§ **Extrait**:
==========
Situation politique : le MNSD se rallie au pouvoir !

Ça y est ! C’est désormais officiel. Le directoire du Mouvement national pour la société de dévelop‐
pement (MNSD Nassara) a décidé de basculer dans la majorité présidentielle. Cette décision n’a pas manqué de provoquer l’ire de certains membres du bureau politique qui s’y sont opposés jusqu’à la dernière minute. Pour eux, la motivation de cette décision est d’ordre alimentaire. Etaient‐ce des «intestins fragiles », pour reprendre l’expression choc de l’ancien président du MNSD et ancien président de la République, Mamadou Tandja ?
==========
§ **Données disponibles**:
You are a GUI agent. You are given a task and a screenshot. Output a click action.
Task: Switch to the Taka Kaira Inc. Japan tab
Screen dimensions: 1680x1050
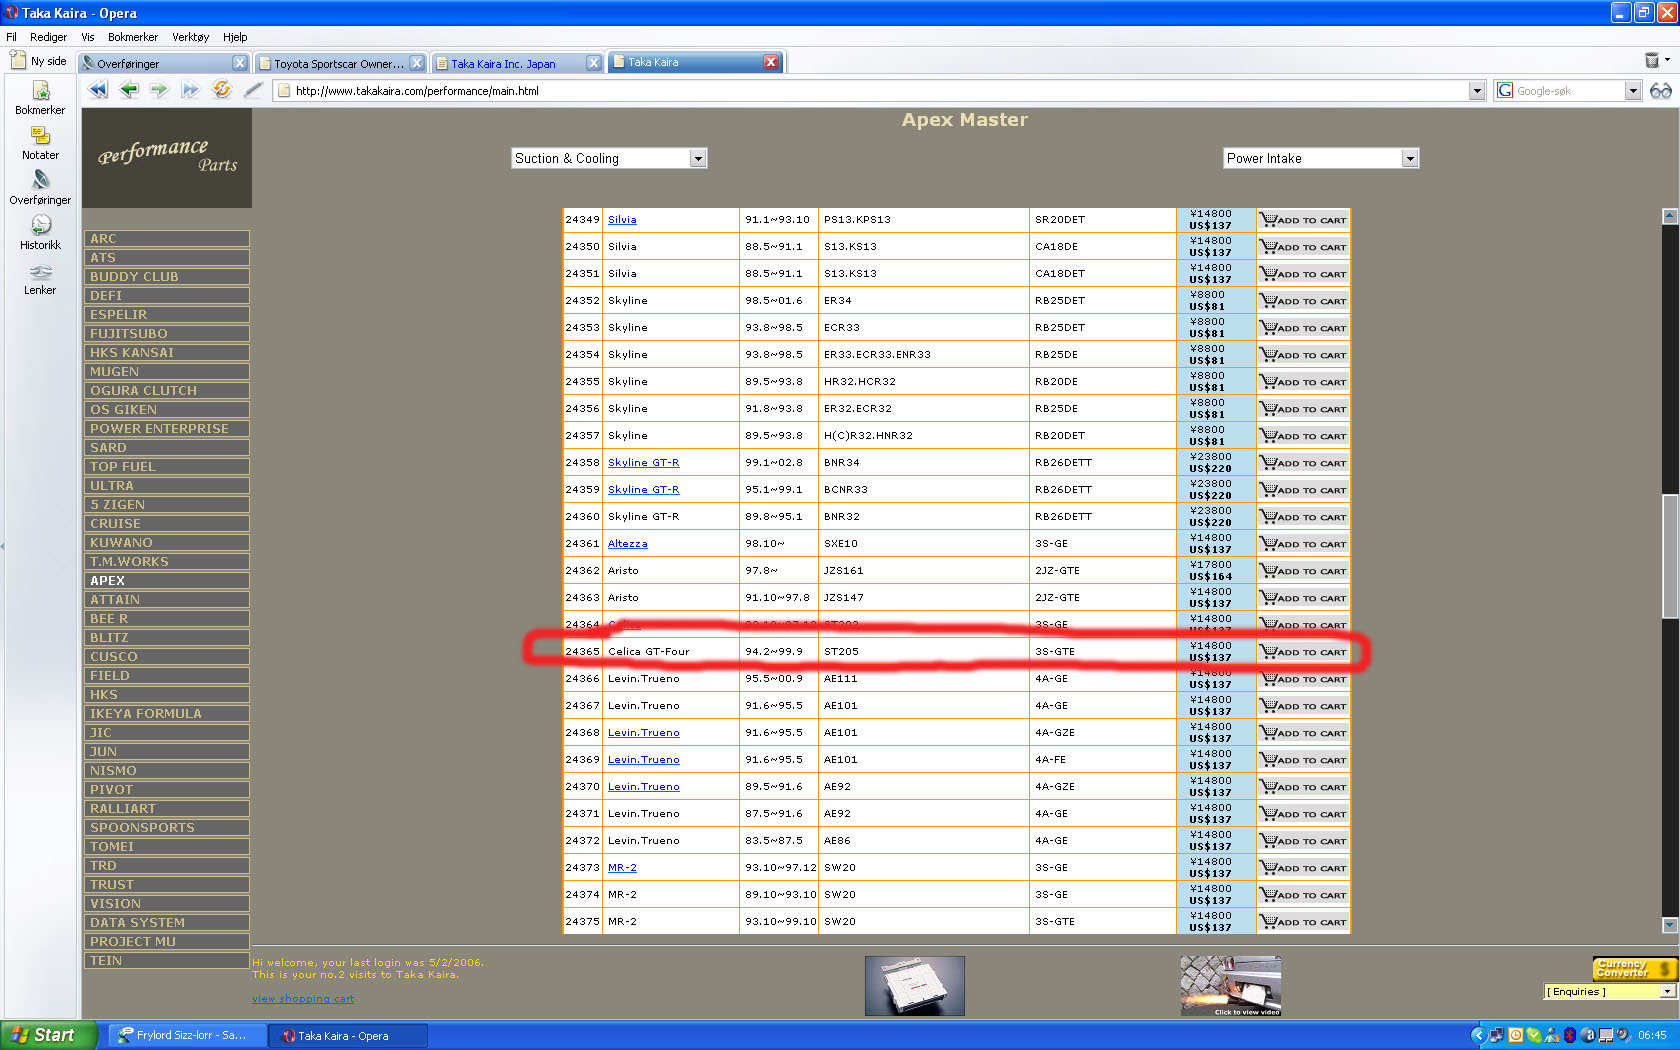pyautogui.click(x=503, y=63)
==========
§ **Consigne écrite A**: Recopiez, dans l’ordre, chacune des phrases de l’extrait sur le MNSD qui se terminent par un point, sans compter le titre.
§ **Consigne écrite B**:
Répondez brièvement aux questions suivantes d’après l’extrait sur le MNSD.
(i) Qu’a décidé le directoire du MNSD Nassara ?
(ii) Selon les membres du bureau politique opposés à cette décision, de quel ordre en est la motivation ?
(iii) Quelles fonctions l’extrait attribue-t-il à Mamadou Tandja ?

§ **Réponse attendue A**:
- C’est désormais officiel.
- Le directoire du Mouvement national pour la société de développement (MNSD Nassara) a décidé de basculer dans la majorité présidentielle.
- Cette décision n’a pas manqué de provoquer l’ire de certains membres du bureau politique qui s’y sont opposés jusqu’à la dernière minute.
- Pour eux, la motivation de cette décision est d’ordre alimentaire.

§ **Réponse attendue B**:
(i) Il a décidé de basculer dans la majorité présidentielle.
(ii) Elle est d’ordre alimentaire.
(iii) Ancien président du MNSD et ancien président de la République.